PAGE EXCERPT
──────────

70 min AI Video Lesson 4 Lessons Film Direction
Module 11 — Music Video Production. Watch the full lesson above, then work through the written breakdown below.
11.1

The Director's Vision — Concept Development

I didn't just produce music — I directed films for Amazon Prime. "The Third Wish" and "Reclaiming the Spirit: Ask Dr. Khadijah Askari" are both on Amazon Prime right now. The same skills that made those films work are exactly what make a great music video. It all starts with concept.

A music video without a concept is just footage with music playing over it. A music video WITH a concept is a story — and stories connect with audiences in ways that raw performance footage never will.

1

Listen to the Song 20 Times First

Before you write a single concept idea, just listen. Listen for the emotion, the story, the specific lines that paint visual pictures. Your video should be the visual manifestation of what the song FEELS like — not just what it says.

2

Write a One-Paragraph Treatment

The treatment is your video's blueprint. One paragraph that describes the visual story, the main character(s), the setting, the mood, and the message. If you can't write it in one paragraph, your concept isn't focused enough yet.

──────────

DATA SECTION
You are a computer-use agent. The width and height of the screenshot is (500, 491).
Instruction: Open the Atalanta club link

──────────

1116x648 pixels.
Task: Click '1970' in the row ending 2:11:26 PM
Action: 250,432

──────────

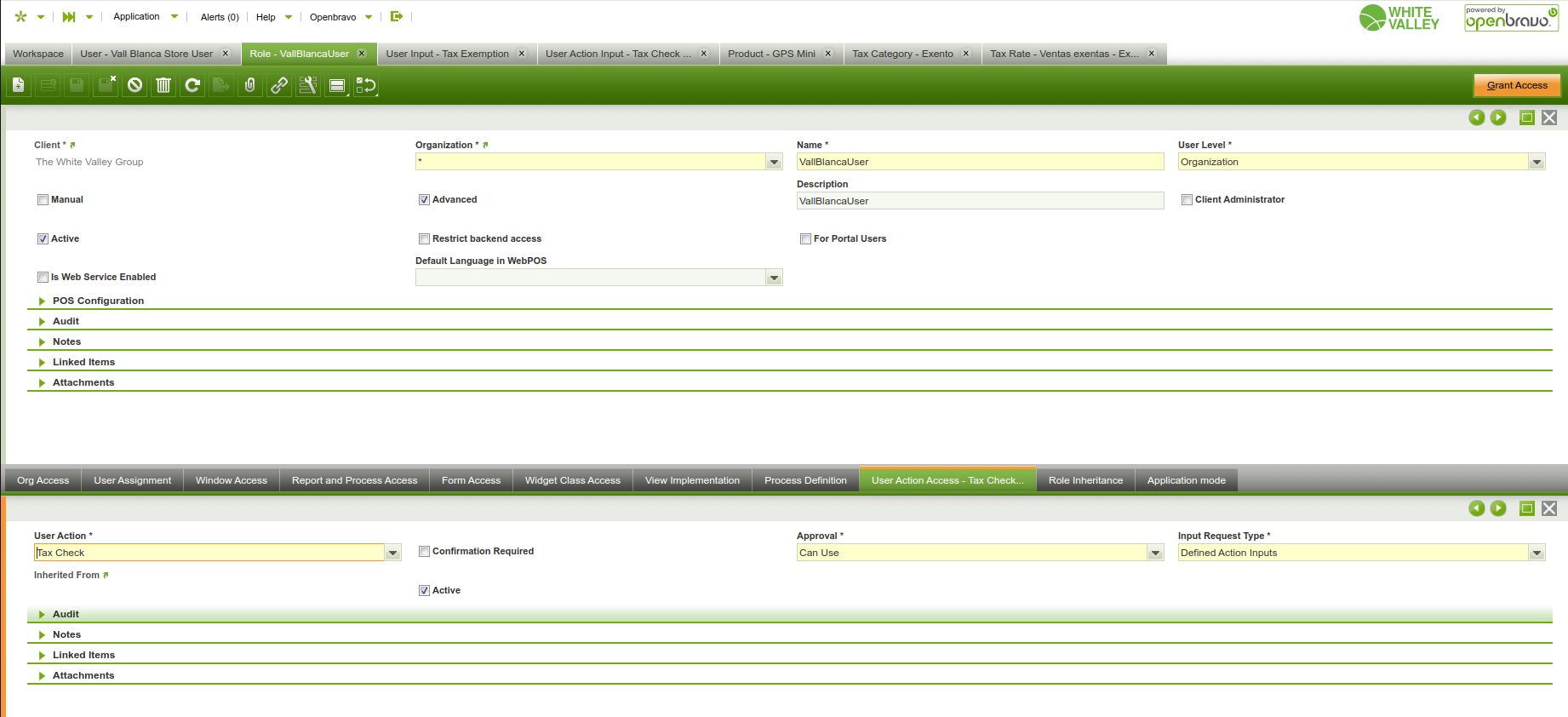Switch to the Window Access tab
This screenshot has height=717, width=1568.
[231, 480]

──────────

WRITTEN INSTRUCTION 1
From the music video lesson, copy the passage that begins at the words "Listen to the" and stops after the words "what it says.".
WRITTEN INSTRUCTION 2
In the music video lesson, how many times should you listen to the song before writing any concept idea?

FINISHED ANSWER 1
Listen to the Song 20 Times First

Before you write a single concept idea, just listen. Listen for the emotion, the story, the specific lines that paint visual pictures. Your video should be the visual manifestation of what the song FEELS like — not just what it says.

FINISHED ANSWER 2
20 times.